## Work order
If a record holds a picture, leave the picture out, but write out everything else exactly.

━━━━━ Exercise data

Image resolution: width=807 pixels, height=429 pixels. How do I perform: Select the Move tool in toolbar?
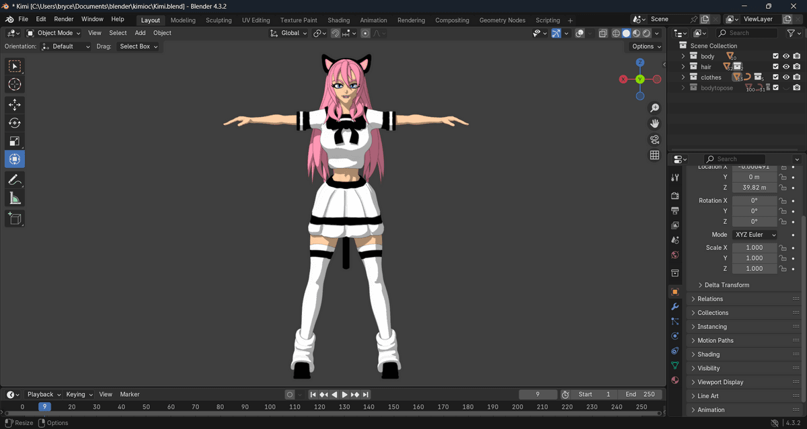pyautogui.click(x=15, y=105)
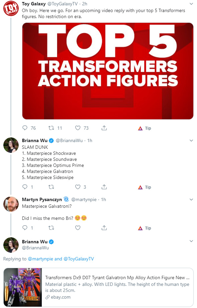Screen dimensions: 197x308
Task: Open the @martynpie mention link
Action: coord(41,259)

━━━━━━━━━━

## Result of the task
Image resolution: width=807 pixels, height=429 pixels. How do I perform: Select the Move tool in toolbar?
pyautogui.click(x=15, y=105)
Screen dimensions: 197x308
Task: Open the @martynpie mention link
Action: coord(41,259)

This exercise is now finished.